Restart phone, after 8 seconds from start the blue LED is switched on (indicating that 2ndInit is working). Push Volume Down while blue LED is on to get into boot menu.

  • Select ‘+Recovery –>’ push power button
  • Select ‘[Custom Recovery]‘ push power button
  • Select ‘- wipe cache partition’ push power button
  • Select ‘- Yes – wipe cache’ push power button
  • Select ‘- wipe data/factory reset’ push power button
  • Select ‘- Yes – delete all user data’ push power button
  • Select ‘- install zip from sdcard’ push power button
  • Select ‘- choose zip from sdcard’ push power button
  • Select ‘update-cm-7….zip’ push power button
  • Select ‘Yes – Install …’ push power button
  • Select ‘- choose zip from sdcard’ push power button
  • Select ‘gapps-gb….zip’ push power button
  • Select ‘Yes – Install …’ push power button
  • Select ‘+++++Go Back+++++’ push power button
  • Select ‘- reboot system now’ push power button

Your phone will now boot into CyanogenMod 7. The first boot is slow and you should go through a lot of initial settings. Have fun.


November 1st, 2011 subogero Comments off

This post is about the richness of hacker-lingo. Let’s take, for instance, custom ROMs for Android devices.

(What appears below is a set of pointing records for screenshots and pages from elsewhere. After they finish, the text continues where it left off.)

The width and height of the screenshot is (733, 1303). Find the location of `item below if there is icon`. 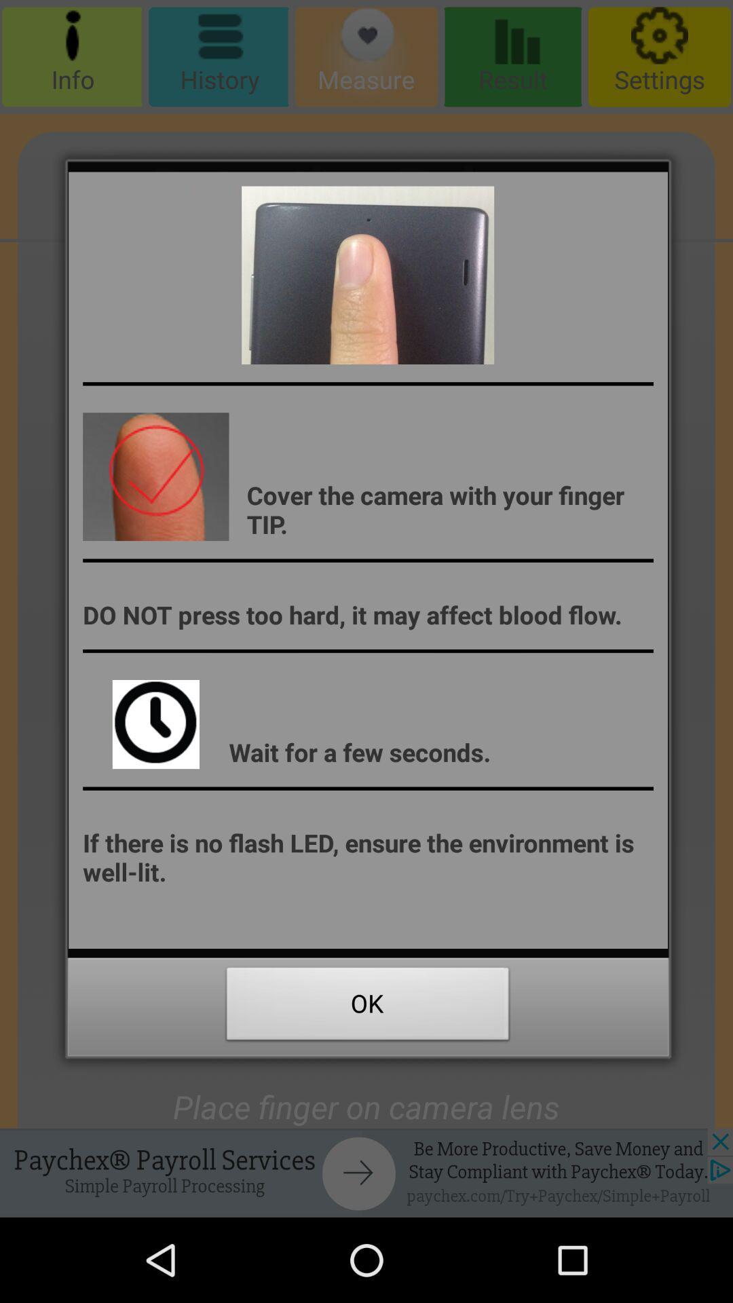

item below if there is icon is located at coordinates (368, 1007).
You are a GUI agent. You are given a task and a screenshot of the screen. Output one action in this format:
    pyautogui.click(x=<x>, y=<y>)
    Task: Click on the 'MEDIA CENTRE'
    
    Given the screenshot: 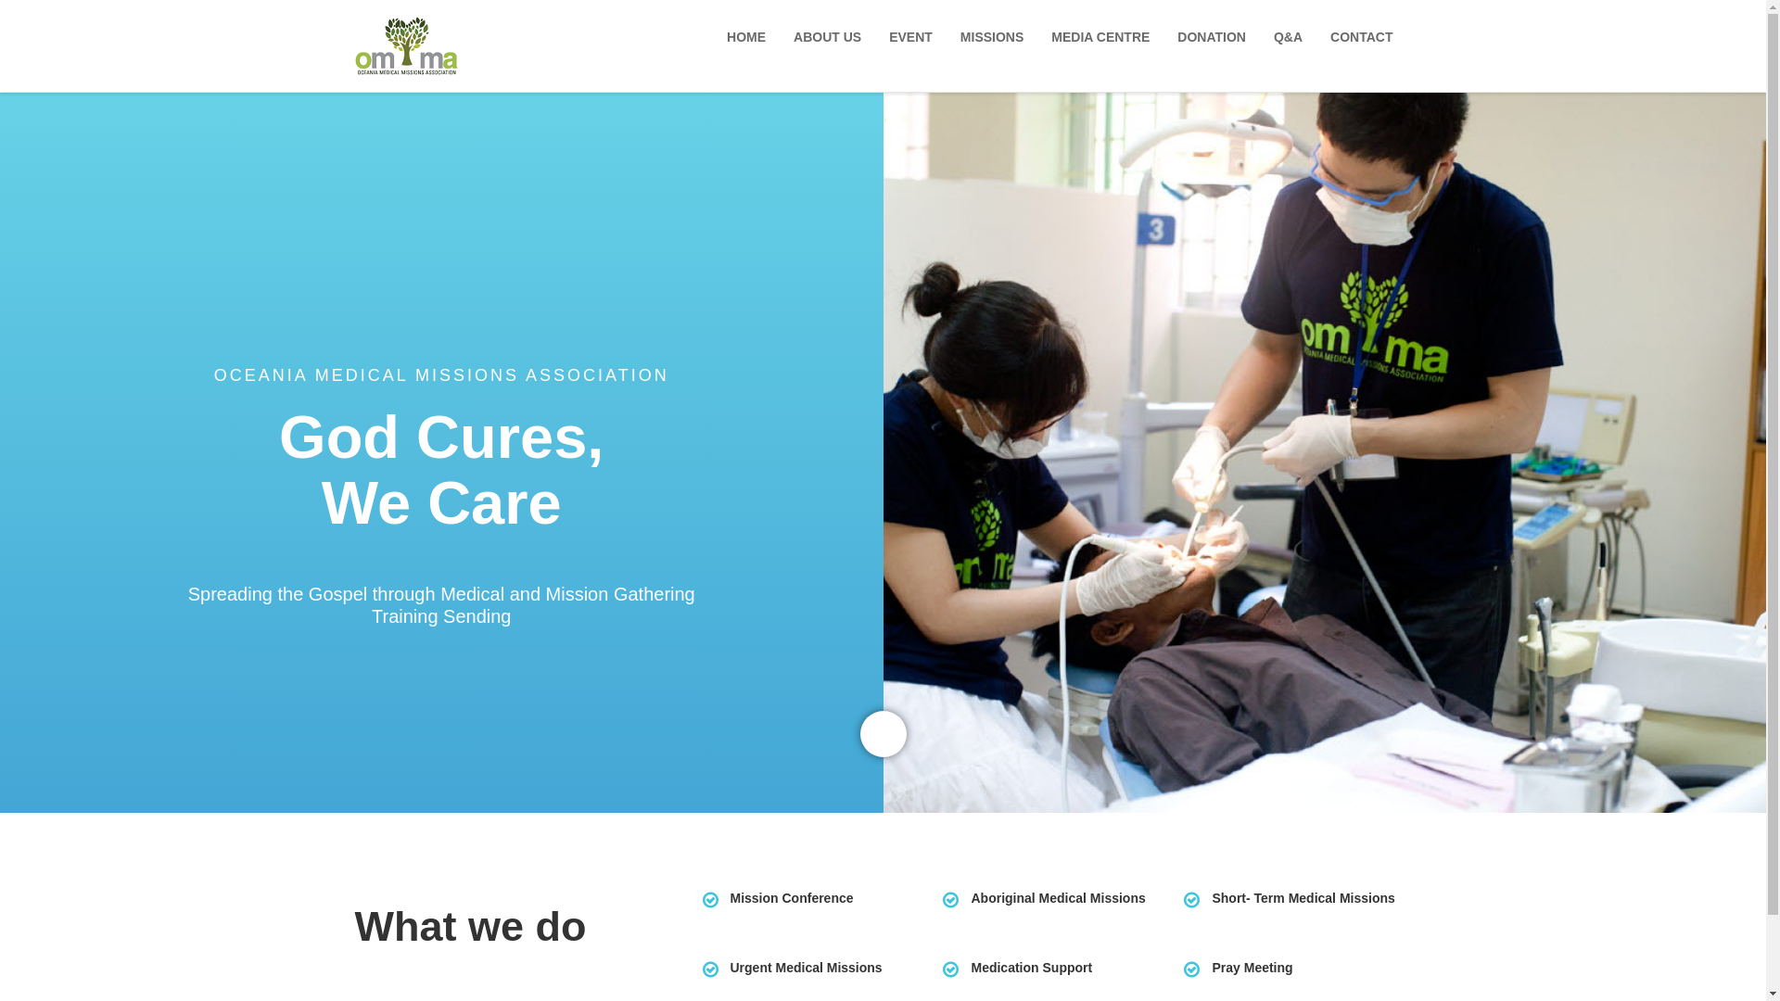 What is the action you would take?
    pyautogui.click(x=1104, y=36)
    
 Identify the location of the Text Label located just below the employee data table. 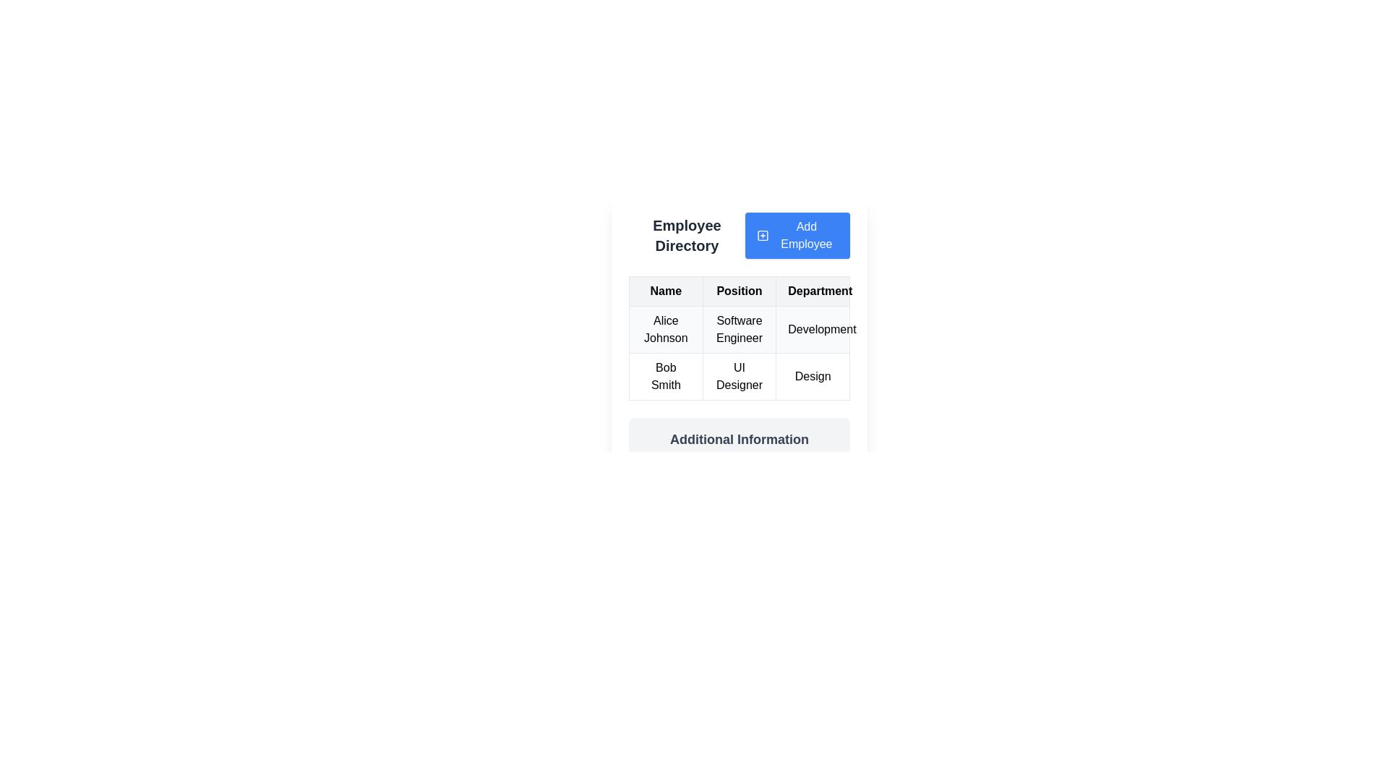
(739, 439).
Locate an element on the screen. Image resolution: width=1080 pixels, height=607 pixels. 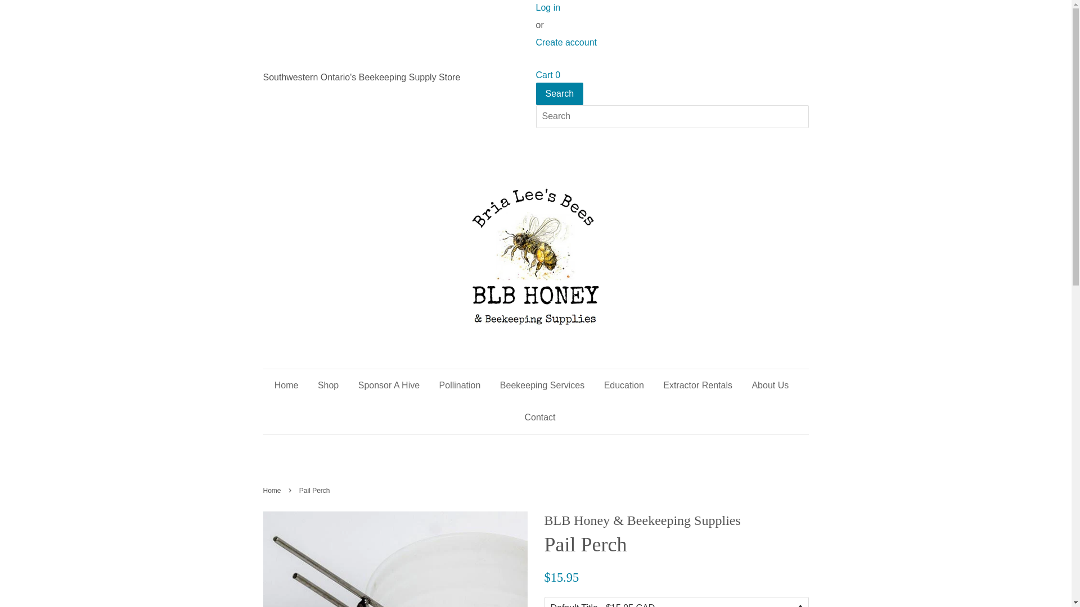
'Create account' is located at coordinates (566, 42).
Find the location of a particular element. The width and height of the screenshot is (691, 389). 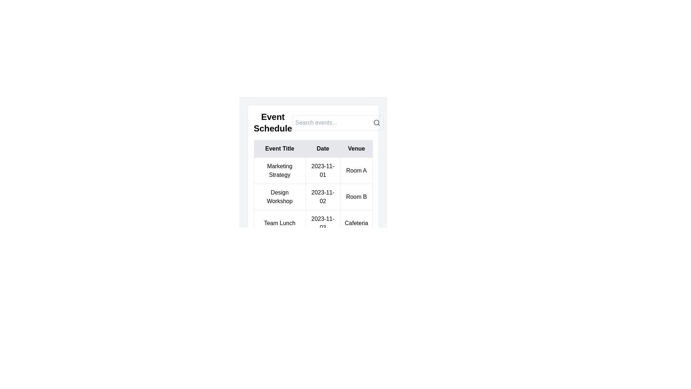

the text content of the static list item displaying event details for 'Design Workshop' located in the second row of the schedule table is located at coordinates (313, 197).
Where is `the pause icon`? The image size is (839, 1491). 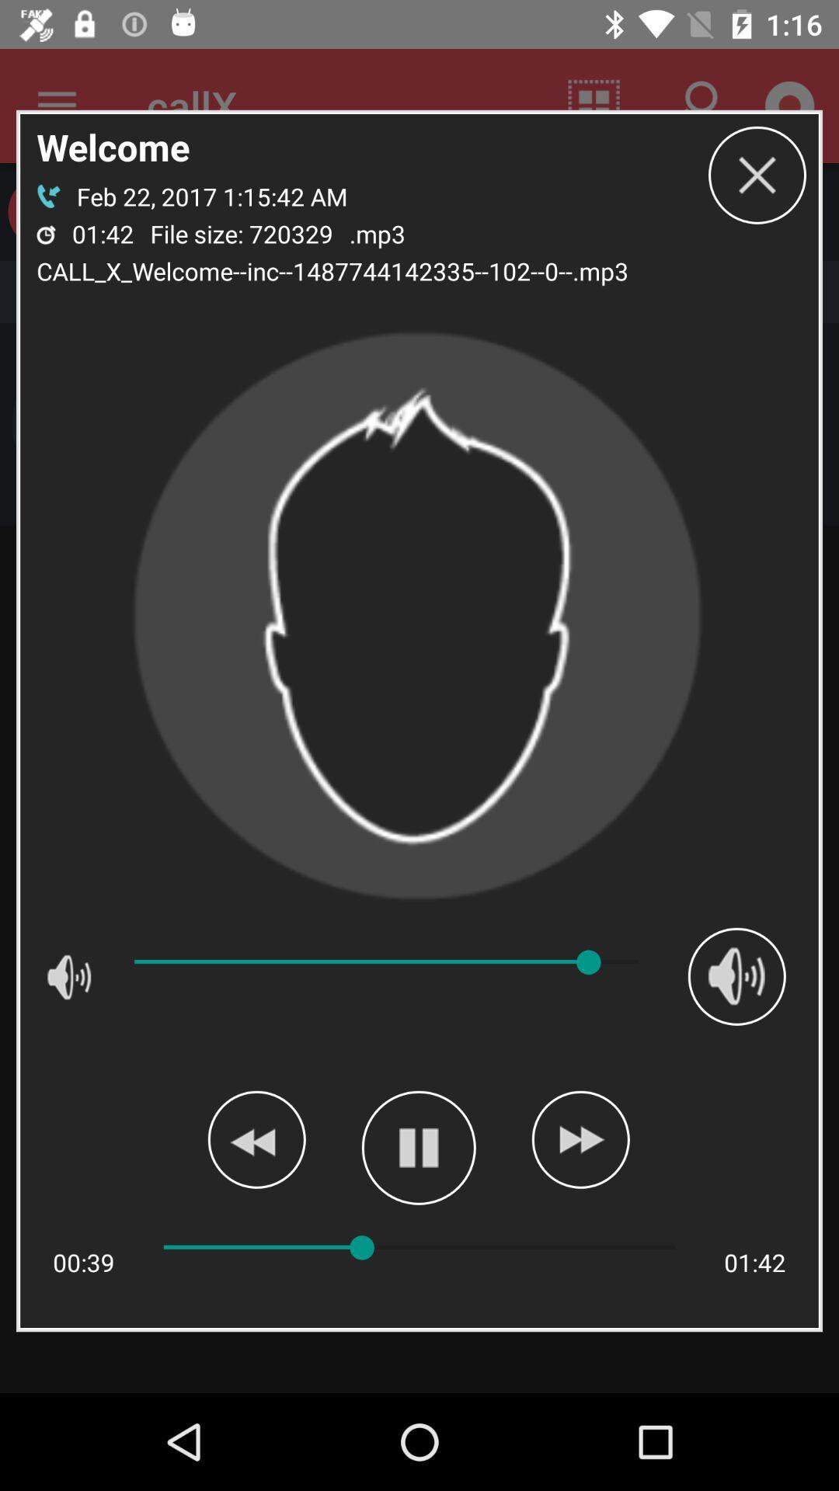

The real name of the phenomenon is actually “cooked ROM”. Let just savour the beauty of this expression for a moment…

After some frustration with the slowness and general crapness of the official Motorola Froyo for my Defy, I’ve finally made up my mind and installed CyanogenMod-7 last Friday. I’ve followed the instructions of an excellent guide in Hungarian. General impressions:

I’m root by default and busybox is installed. Good start.

The amount of configuration options is mind-boggling.

The status bar is black at last. And the home screen auto-rotates as well.

It’s bloody fast.

It works.

It plays the most fluid liquid drum and bass all day long from my favourite internet radio. It plays offline music and navigates in the car. It GPS-tracks my cycling routes. It can read and write email. It can browse the web. It syncs my contacts between the phone and Evolution automatically via Google. It takes pictures. It browses pictures, much better and faster than the utterly crap Moto-Gallery. Blimey, it can even make phone calls!

It reads the Bible in Hungarian, Greek and Hebrew, just to name a few. Thanks to the new app and-bible. It’s sooooo much better than YouVersion. Swipe left for next chapter. Get to the Hebrew Aleppo codex with one tap. Local search. No pretend-to-be-social-internet-junkiness. Just do one thing extremely well. Respect.

Back to CM7, I have a week impression that it’s a bit heavier on the battery than the stock firmware. But it needs to be confirmed.

Tomorrow is the big day. We’ll test whether it connects via Bluetooth to the helmets of the great Defy-using-and-motorcycling community at the office. Which the original Moto firmware does not. Keep fingers crossed.